Monday, March 4, 2019

Tetris, The Anthropocene, and Gratitude

Tonight I met up with one of my most favorite people on earth.  One of those people that just gets me.

Sometimes we cook a meal for families that could use a little comfort food at our local Ronald McDonald House.  The joy of: cooking, talking, eating, and helping are all great distractions even though deep down you know you are there because something bad is happening.  That moment came tonight scrawled in red Expo marker on the family update whiteboard.  Baby X has open heart surgery scheduled for tomorrow. 

I let that sit on my brain as I loaded up the car for the ride home and cued my recent binge podcast, The Anthropocene Review by John Green.  An episode about Tetris!  Another welcome distraction.  But, that clever John Green obviously won't write an upfront piece about my favorite game ever, he has to hide something epiphanous.

Of course, you should just go listen to the episode here, but this was the part that gutted me:

I don’t know if I’m alone in this regard, but I have this omnipresent pain inside me, a constant and gnawing pain that I’m always trying to distract myself from feeling. This pain is generally a kind of minor background anguish that only occasionally gets bad enough to take over my life, but it’s also never not there. It is hard for me to describe the pain without resorting to figurative language, but I think it is the pain of meaninglessness, the fear that my vast interior life will die with me and that my brief miraculous flicker of consciousness will not have been for anything. For me at least, there is a terrifying depravity to meaninglessness, because it calls into question not only why I write and read and garden and eat and love and everything else, but also whether I should even bother, which is a line of thinking I genuinely cannot afford to indulge. Of course, such pain must be confronted and dealt with, carefully considered and battled against. There are times for deep engagement with the overwhelming questions. But there are also times for pure and magnificently empty distraction.

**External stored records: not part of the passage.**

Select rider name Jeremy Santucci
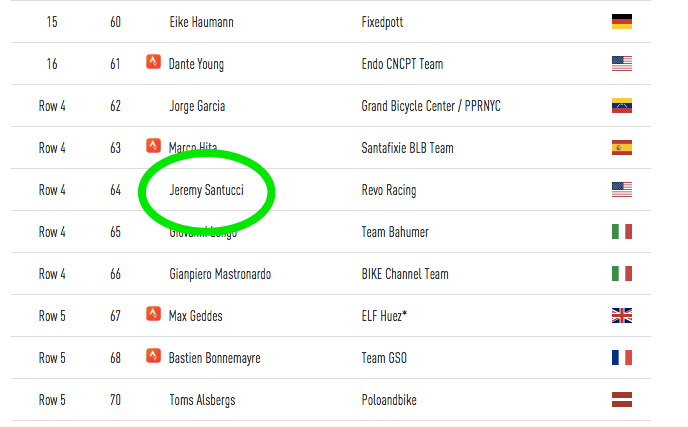This screenshot has width=688, height=427. point(206,190)
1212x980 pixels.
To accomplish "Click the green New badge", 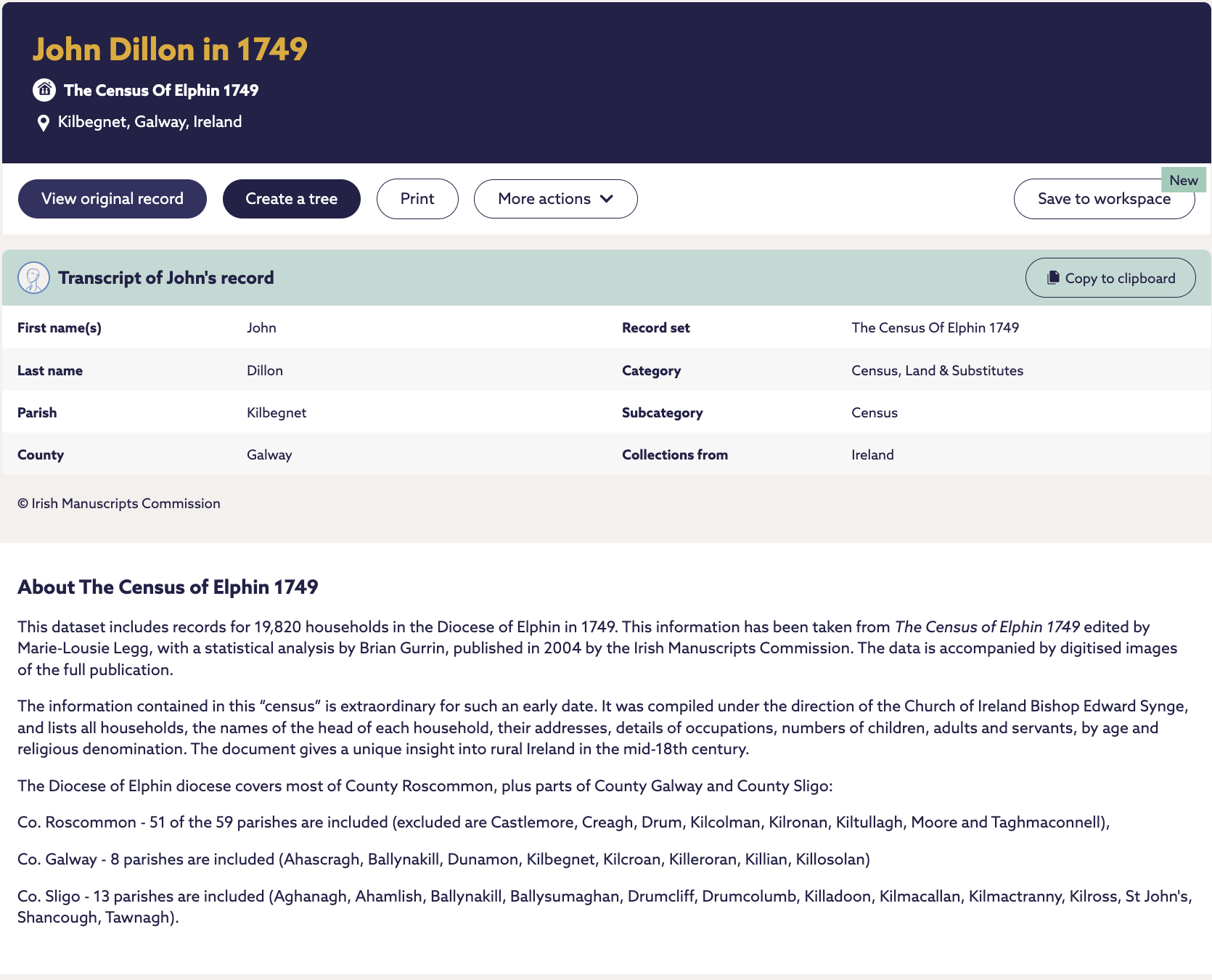I will coord(1183,180).
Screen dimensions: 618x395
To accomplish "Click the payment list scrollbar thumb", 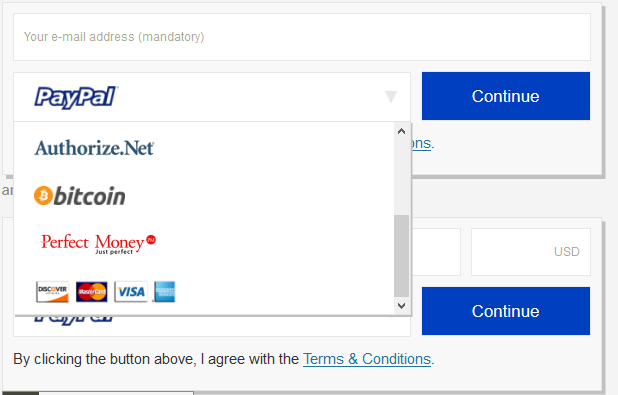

Enter Tetris, which is incredibly effective at distracting me from that way-down pain. And I think effective distractions are a gift to the world, because when that background pain overwhelms me, I can't do the work of finding and building meaning in my life.


I love so many things about this short excerpt.  Asking the question, "Should I even bother?"  I've done it.  You've done it.  I can't imagine a being who hasn't.  

After tonight, the question didn't seem so unanswerable.  Of course I should bother when a mother may lose her child tomorrow.   Effective distractions truly are a gift to the world.

6 comments:

  1. Wow. The John Green quote resonated with me too. I'm thinking of you and your family.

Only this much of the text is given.